● Work task
Copy out exactly the lines from the one containing "ラーメン (209, 2243)" to the last line of the records below, both included, and leave out any pictures.

### Task input

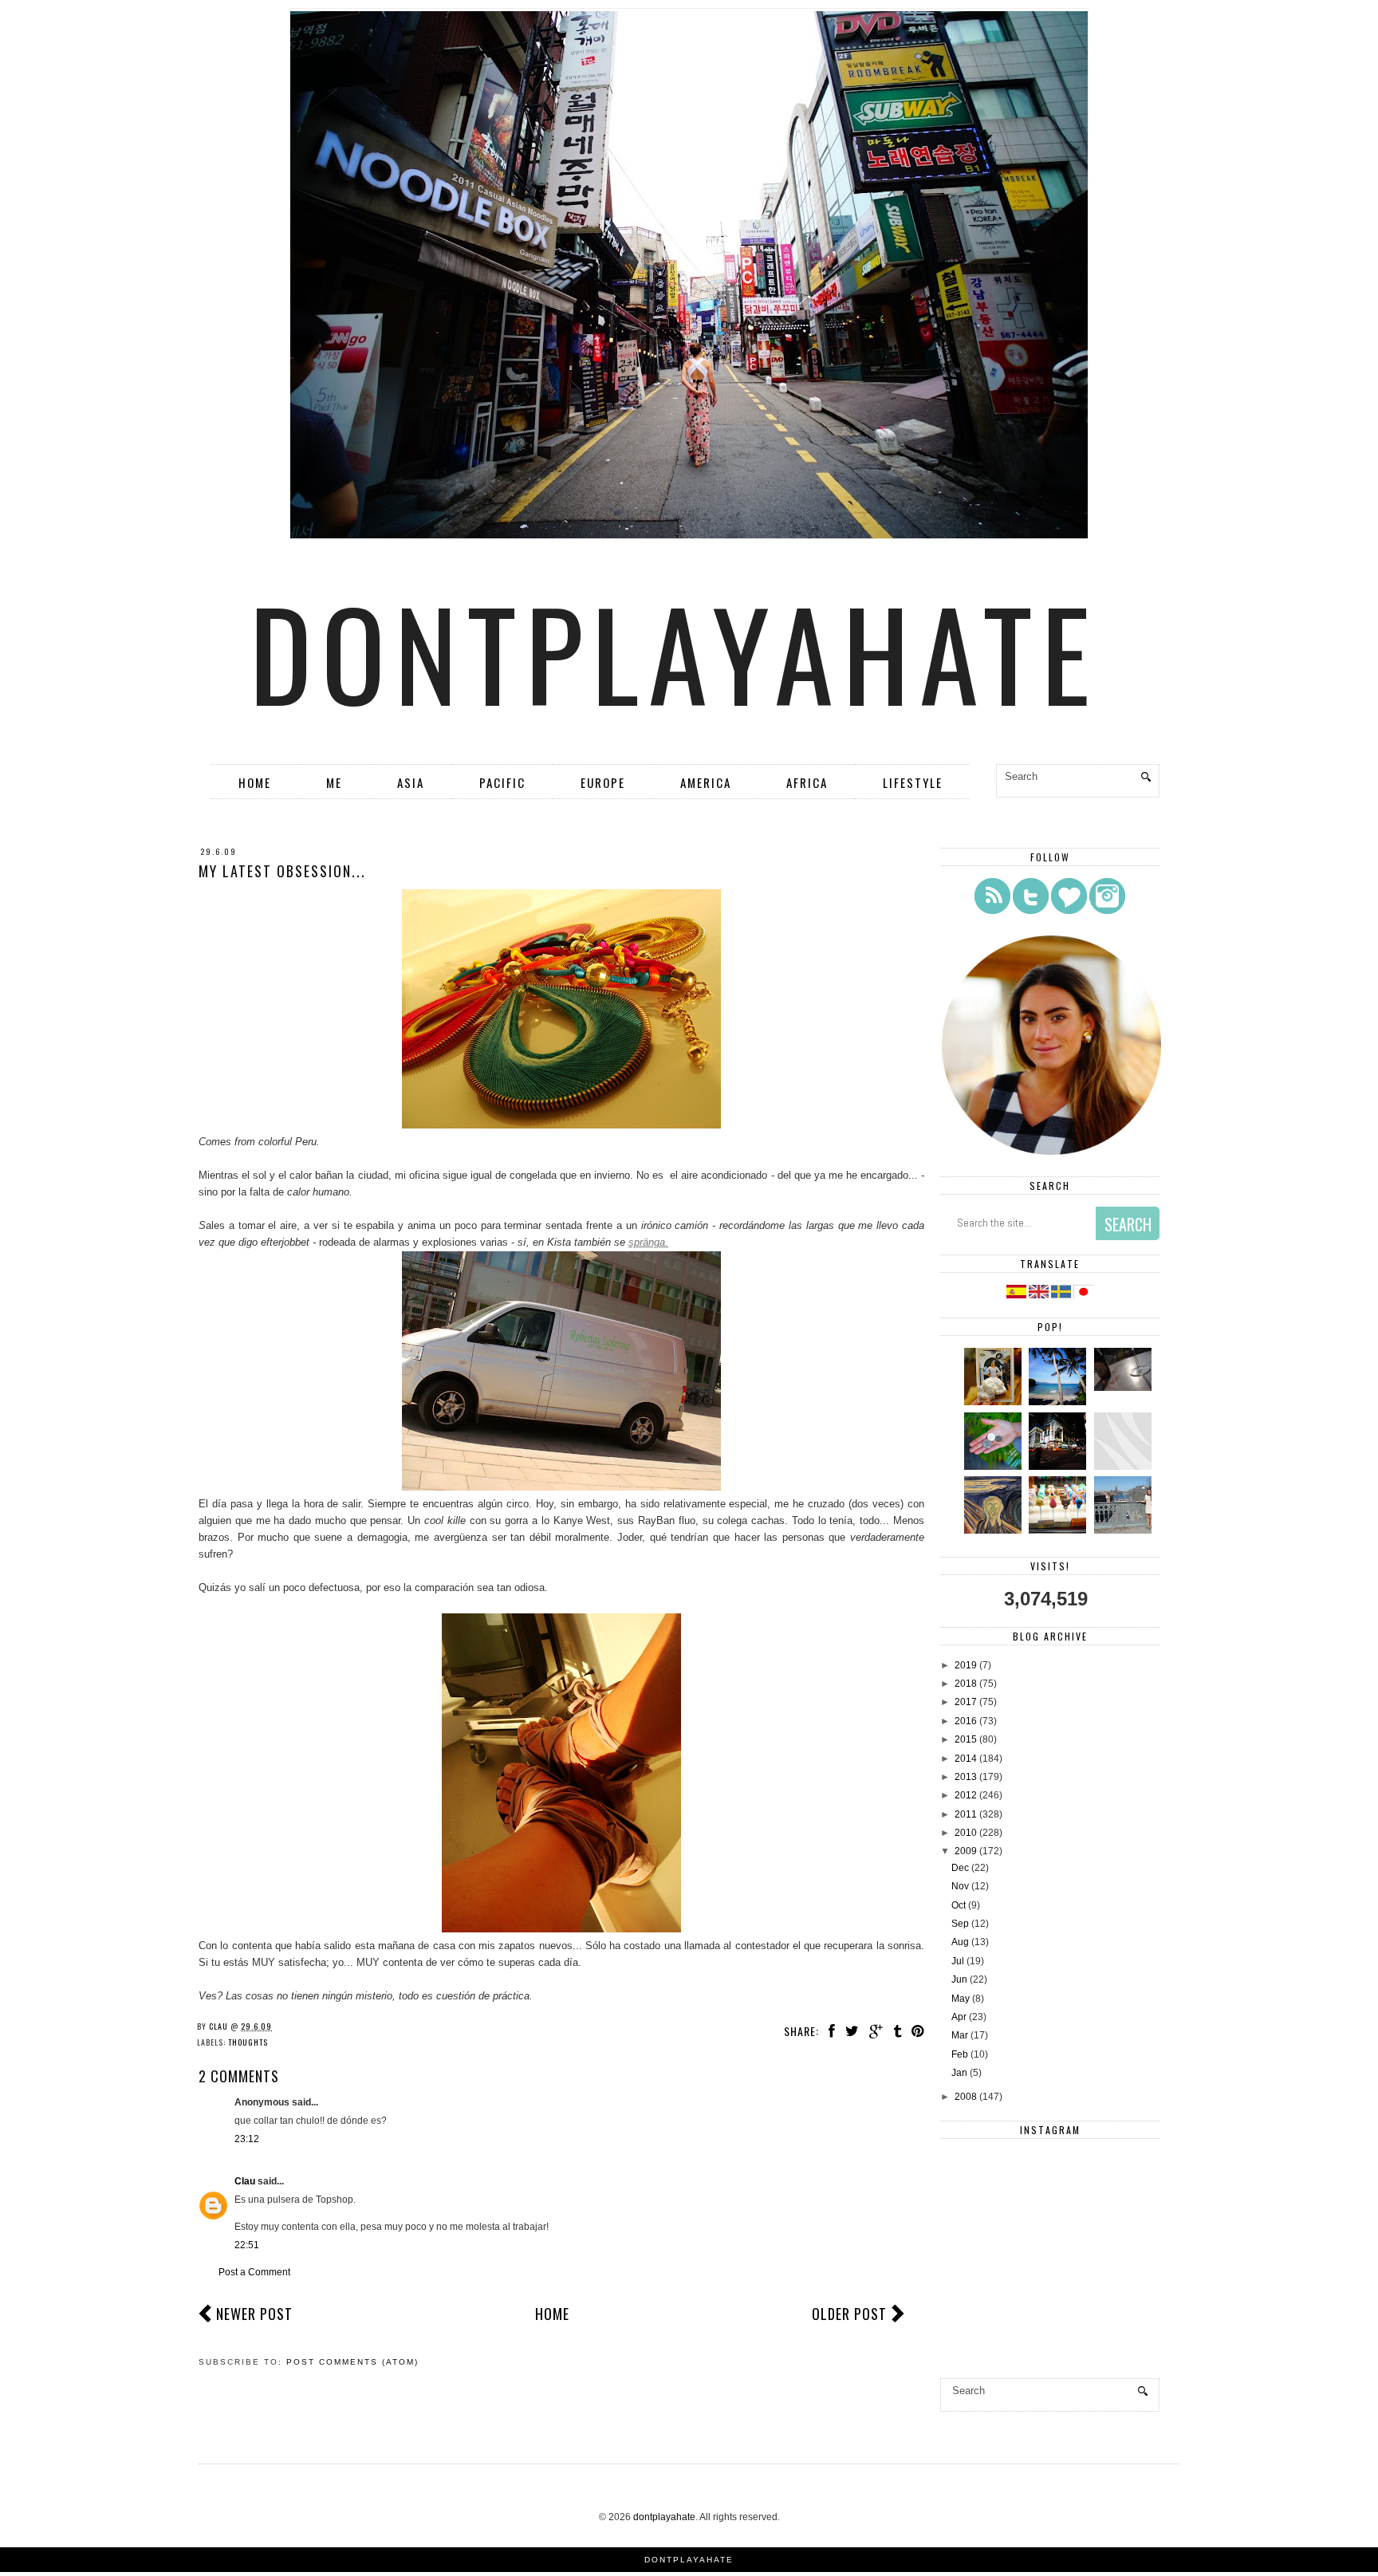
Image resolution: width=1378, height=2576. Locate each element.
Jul (957, 1961)
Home (254, 782)
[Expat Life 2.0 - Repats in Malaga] (995, 1402)
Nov (960, 1886)
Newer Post (254, 2313)
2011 (966, 1814)
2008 (966, 2096)
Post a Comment (254, 2272)
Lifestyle (913, 782)
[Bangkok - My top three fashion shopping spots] (1059, 1530)
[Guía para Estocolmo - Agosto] (1125, 1530)
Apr (959, 2017)
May (960, 1998)
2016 (966, 1721)
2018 (966, 1683)
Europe (603, 782)
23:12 (246, 2139)
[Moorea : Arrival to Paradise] (995, 1466)
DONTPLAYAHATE (689, 2559)
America (705, 782)
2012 (966, 1795)
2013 (966, 1776)
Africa (807, 782)
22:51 (246, 2245)
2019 (966, 1665)
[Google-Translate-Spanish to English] (1040, 1295)
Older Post (849, 2313)
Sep (960, 1923)
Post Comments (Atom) (352, 2361)
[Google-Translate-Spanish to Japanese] (1083, 1295)
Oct (958, 1905)
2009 (966, 1851)
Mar (959, 2035)
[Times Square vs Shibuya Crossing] (1059, 1466)
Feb (959, 2054)
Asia (410, 782)
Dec (960, 1867)
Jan (959, 2072)
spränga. (648, 1242)
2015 (966, 1739)
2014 (966, 1758)
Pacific (502, 782)
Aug (960, 1942)
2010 (966, 1832)
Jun (959, 1979)
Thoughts (248, 2042)
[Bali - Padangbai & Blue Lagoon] (1059, 1402)
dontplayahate (675, 651)
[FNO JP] (1125, 1466)
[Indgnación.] (995, 1530)
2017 (966, 1701)
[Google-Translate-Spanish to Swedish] (1062, 1295)
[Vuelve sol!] (1125, 1387)
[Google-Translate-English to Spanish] (1016, 1295)
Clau (244, 2181)
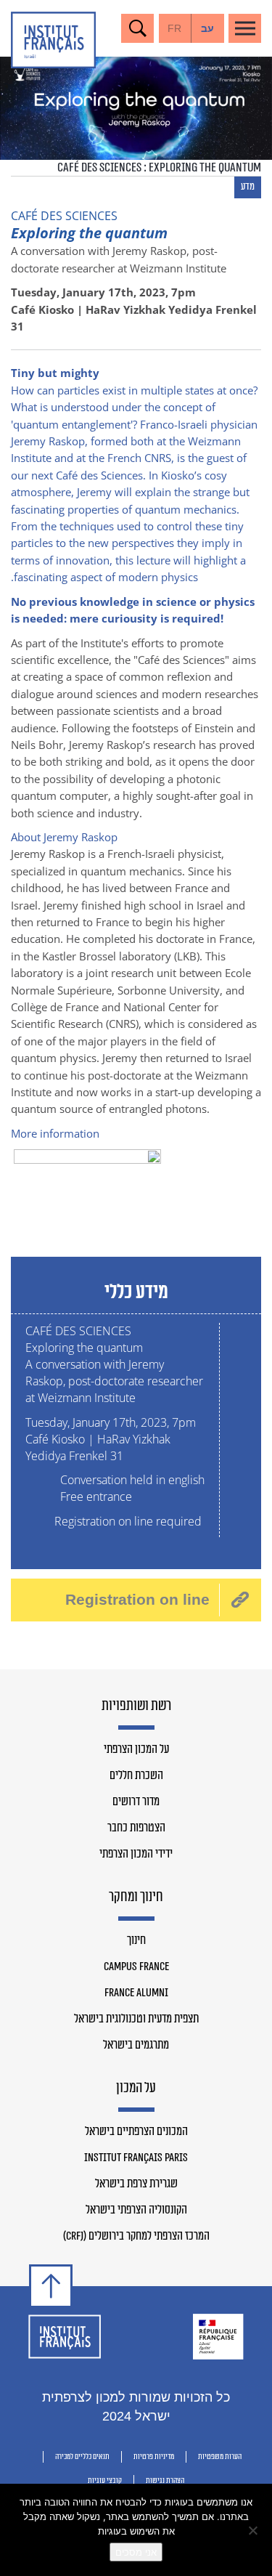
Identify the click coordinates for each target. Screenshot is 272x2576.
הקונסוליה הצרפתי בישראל (136, 2209)
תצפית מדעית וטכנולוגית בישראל (136, 2018)
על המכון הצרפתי (136, 1749)
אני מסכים (136, 2552)
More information (55, 1133)
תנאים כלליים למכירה (82, 2456)
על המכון (136, 2089)
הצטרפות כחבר (136, 1827)
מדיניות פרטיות (153, 2456)
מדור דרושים (136, 1801)
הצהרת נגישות (165, 2480)
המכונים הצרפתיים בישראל (136, 2131)
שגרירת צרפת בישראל (136, 2183)
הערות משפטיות (220, 2456)
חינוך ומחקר (136, 1897)
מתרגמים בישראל (136, 2045)
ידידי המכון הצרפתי (136, 1853)
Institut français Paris (136, 2157)
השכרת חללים (136, 1775)
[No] (254, 2530)
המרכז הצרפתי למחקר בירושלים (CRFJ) (136, 2236)
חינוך (136, 1940)
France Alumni (136, 1992)
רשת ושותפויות (136, 1706)
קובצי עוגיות (105, 2480)
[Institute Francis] (53, 40)
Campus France (136, 1966)
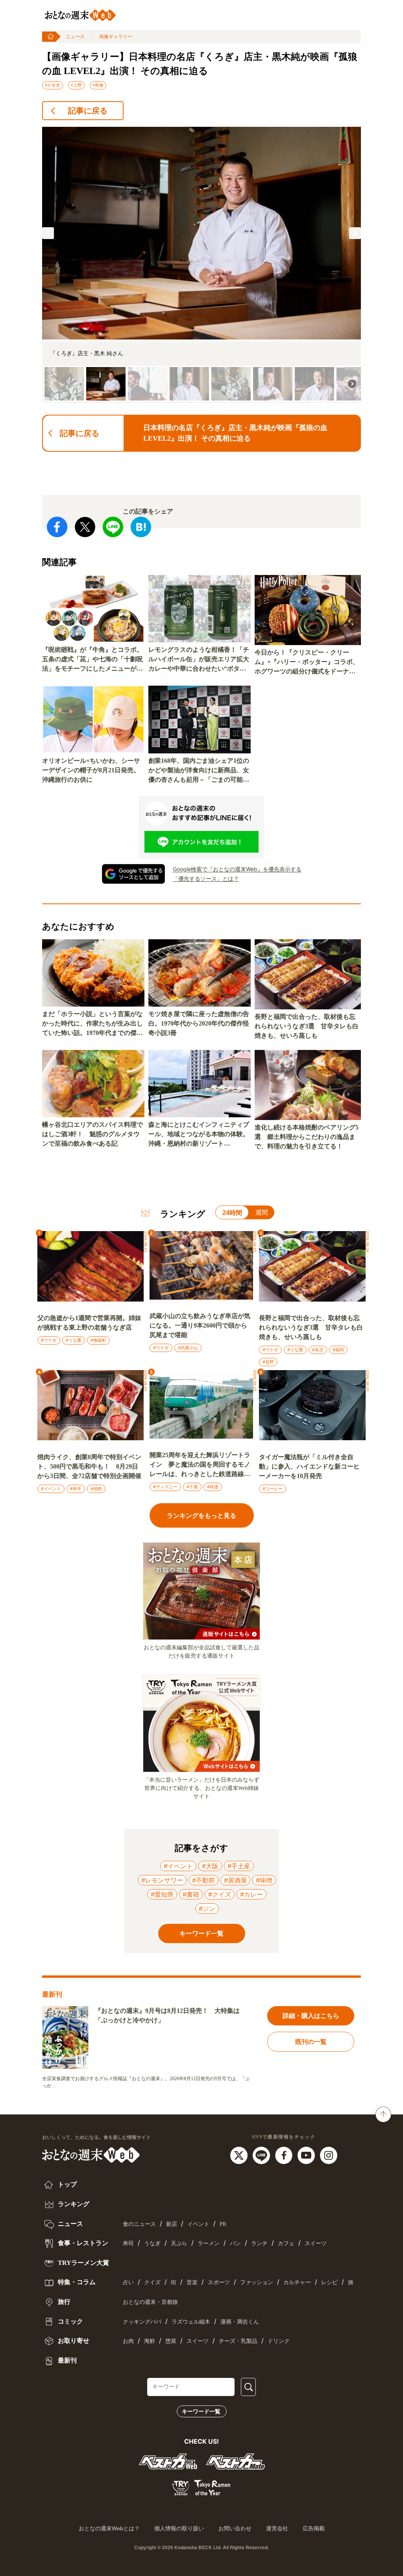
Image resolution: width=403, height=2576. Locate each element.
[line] (262, 2155)
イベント (198, 2224)
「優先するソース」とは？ (206, 878)
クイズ (152, 2282)
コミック (69, 2321)
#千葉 (192, 1486)
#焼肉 (96, 1488)
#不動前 (203, 1880)
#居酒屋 (235, 1880)
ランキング (72, 2204)
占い (128, 2282)
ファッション (256, 2282)
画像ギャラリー (115, 36)
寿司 (128, 2243)
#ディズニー (165, 1486)
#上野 (76, 85)
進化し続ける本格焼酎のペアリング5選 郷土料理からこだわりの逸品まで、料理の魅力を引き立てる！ (307, 1137)
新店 (171, 2224)
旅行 (63, 2301)
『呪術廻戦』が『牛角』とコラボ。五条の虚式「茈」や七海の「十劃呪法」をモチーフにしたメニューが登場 (92, 659)
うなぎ (152, 2243)
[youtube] (307, 2155)
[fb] (285, 2155)
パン (235, 2243)
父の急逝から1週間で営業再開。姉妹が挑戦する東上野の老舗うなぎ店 (89, 1323)
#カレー (251, 1894)
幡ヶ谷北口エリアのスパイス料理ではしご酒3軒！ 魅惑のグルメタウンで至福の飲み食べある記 (92, 1134)
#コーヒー (273, 1488)
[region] (201, 265)
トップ (66, 2184)
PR (223, 2224)
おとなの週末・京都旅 (150, 2302)
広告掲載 (314, 2528)
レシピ (329, 2282)
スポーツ (219, 2282)
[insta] (328, 2155)
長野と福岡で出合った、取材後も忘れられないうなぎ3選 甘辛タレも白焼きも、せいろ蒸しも (307, 1026)
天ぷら (179, 2243)
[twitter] (240, 2155)
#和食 (98, 85)
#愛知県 (162, 1894)
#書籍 (191, 1894)
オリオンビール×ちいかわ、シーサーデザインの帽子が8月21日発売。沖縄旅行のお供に (91, 770)
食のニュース (139, 2224)
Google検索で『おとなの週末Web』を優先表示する (237, 869)
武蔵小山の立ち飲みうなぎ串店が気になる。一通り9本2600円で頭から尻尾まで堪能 (200, 1325)
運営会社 (277, 2528)
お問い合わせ (234, 2528)
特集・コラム (76, 2282)
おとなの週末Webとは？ (109, 2528)
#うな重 (73, 1340)
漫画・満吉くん (239, 2322)
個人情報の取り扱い (179, 2528)
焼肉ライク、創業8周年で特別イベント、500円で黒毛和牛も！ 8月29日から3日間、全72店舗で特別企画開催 (89, 1466)
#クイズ (219, 1894)
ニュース (75, 36)
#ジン (207, 1908)
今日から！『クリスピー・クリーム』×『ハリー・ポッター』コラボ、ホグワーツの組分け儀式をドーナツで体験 (307, 662)
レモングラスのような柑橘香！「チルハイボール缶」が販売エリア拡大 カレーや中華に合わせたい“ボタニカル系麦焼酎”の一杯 (199, 659)
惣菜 (170, 2341)
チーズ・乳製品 (238, 2341)
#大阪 (210, 1866)
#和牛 (75, 1488)
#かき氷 (52, 85)
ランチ (259, 2243)
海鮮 (149, 2341)
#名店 (318, 1349)
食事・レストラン (82, 2243)
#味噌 (264, 1880)
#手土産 (238, 1866)
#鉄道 (212, 1486)
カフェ (286, 2243)
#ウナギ (49, 1340)
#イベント (51, 1488)
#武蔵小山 (188, 1347)
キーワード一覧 (201, 2411)
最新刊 (66, 2360)
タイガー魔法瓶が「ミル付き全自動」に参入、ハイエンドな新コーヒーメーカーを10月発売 (309, 1466)
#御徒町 (98, 1340)
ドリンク (279, 2341)
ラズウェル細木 (191, 2322)
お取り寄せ (72, 2340)
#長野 (268, 1362)
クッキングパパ (142, 2322)
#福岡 (338, 1349)
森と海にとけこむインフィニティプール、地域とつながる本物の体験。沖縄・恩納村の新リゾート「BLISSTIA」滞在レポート (198, 1134)
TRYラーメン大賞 (82, 2262)
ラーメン (209, 2243)
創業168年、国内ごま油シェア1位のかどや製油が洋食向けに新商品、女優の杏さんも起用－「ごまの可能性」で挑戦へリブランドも (198, 770)
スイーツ (316, 2243)
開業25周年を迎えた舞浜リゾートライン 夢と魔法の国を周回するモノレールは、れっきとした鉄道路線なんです (200, 1465)
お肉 (128, 2341)
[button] (48, 233)
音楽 (192, 2282)
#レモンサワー (162, 1880)
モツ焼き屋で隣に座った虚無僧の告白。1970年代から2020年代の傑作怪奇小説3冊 (198, 1023)
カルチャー (297, 2282)
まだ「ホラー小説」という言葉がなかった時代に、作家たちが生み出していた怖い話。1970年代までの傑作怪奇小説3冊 (92, 1024)
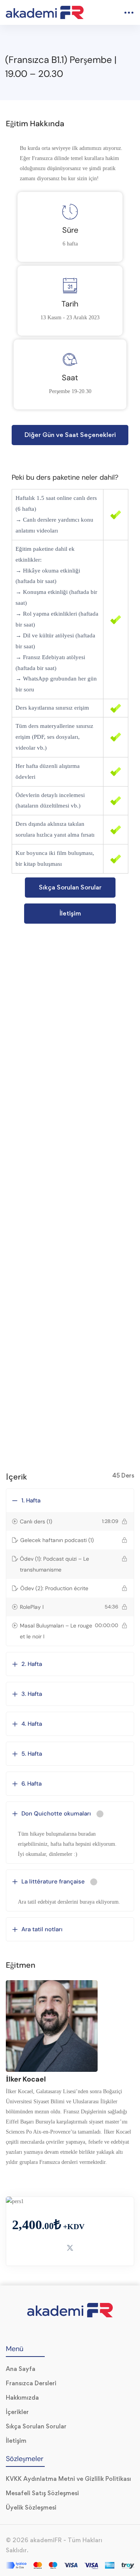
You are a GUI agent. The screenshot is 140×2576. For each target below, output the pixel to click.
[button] (70, 435)
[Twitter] (54, 2331)
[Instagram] (86, 2331)
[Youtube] (70, 2331)
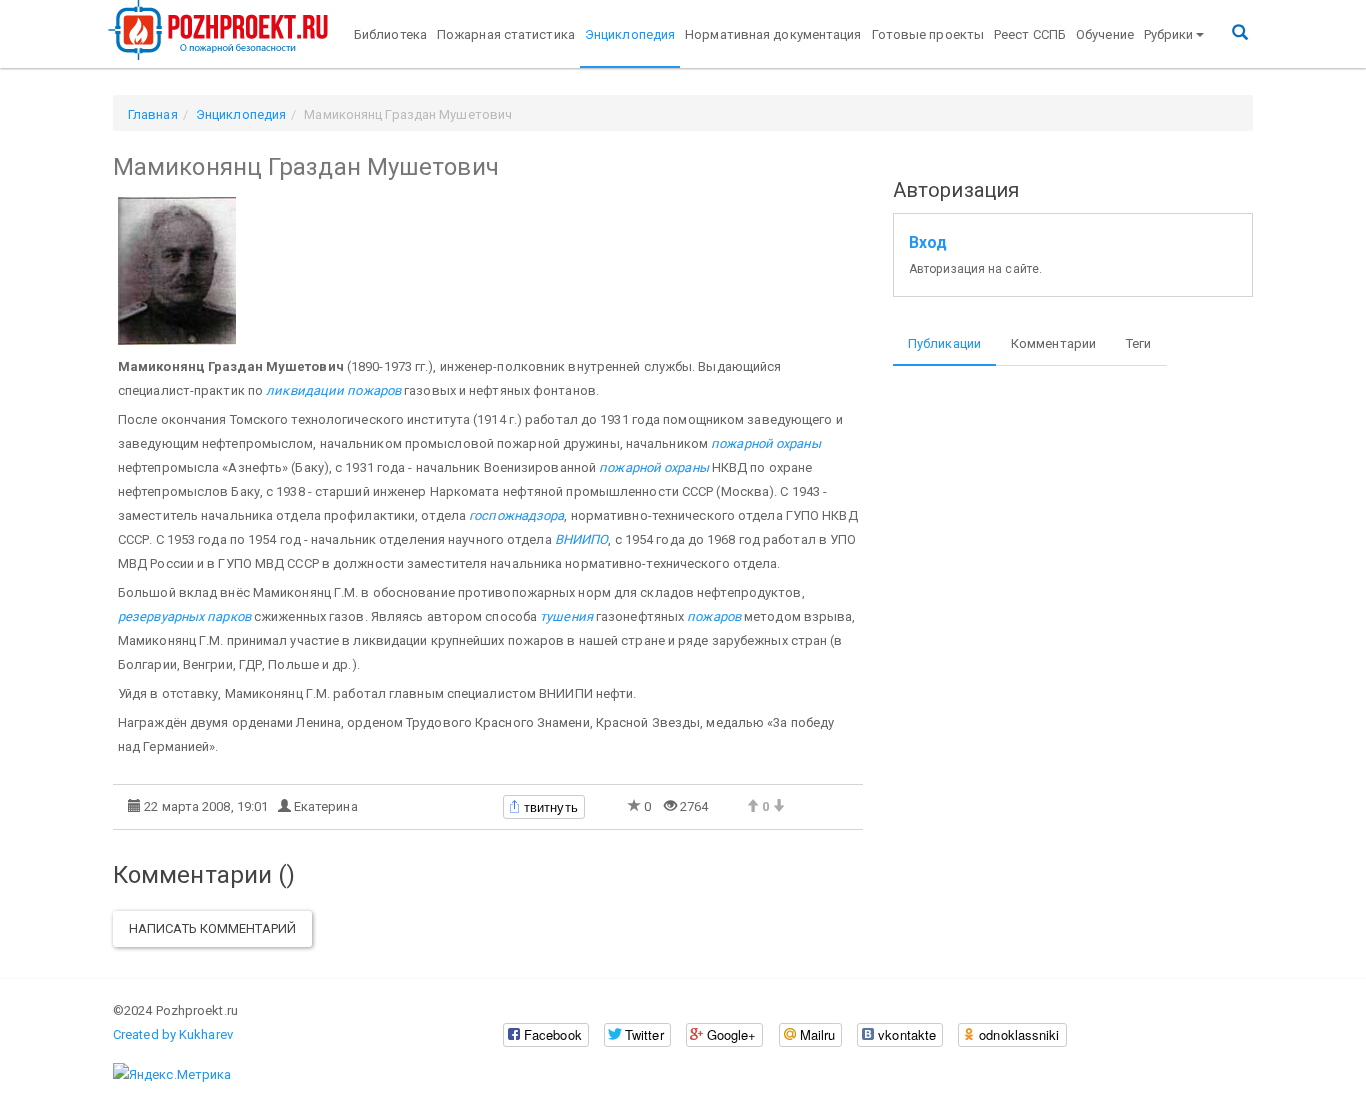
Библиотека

######

● Answer to this problem
ラーメン (209, 2243)
創業168年、国内ごま油シェア1位のかどや製油が洋食向けに新商品、女優の杏さんも起用－「ごまの可能性」で挑戦へリブランドも (198, 770)
スイーツ (316, 2243)
開業25周年を迎えた舞浜リゾートライン 夢と魔法の国を周回するモノレールは、れっきとした鉄道路線なんです (200, 1465)
お肉 (128, 2341)
[button] (48, 233)
音楽 (192, 2282)
#レモンサワー (162, 1880)
モツ焼き屋で隣に座った虚無僧の告白。1970年代から2020年代の傑作怪奇小説3冊 (198, 1023)
カルチャー (297, 2282)
まだ「ホラー小説」という言葉がなかった時代に、作家たちが生み出していた怖い話。1970年代までの傑作怪奇小説3冊 (92, 1024)
You are a GUI agent. The screenshot is 140×2576. For each target below, output the pixel to click.
[button] (70, 435)
[Twitter] (54, 2331)
[Instagram] (86, 2331)
[Youtube] (70, 2331)
Библиотека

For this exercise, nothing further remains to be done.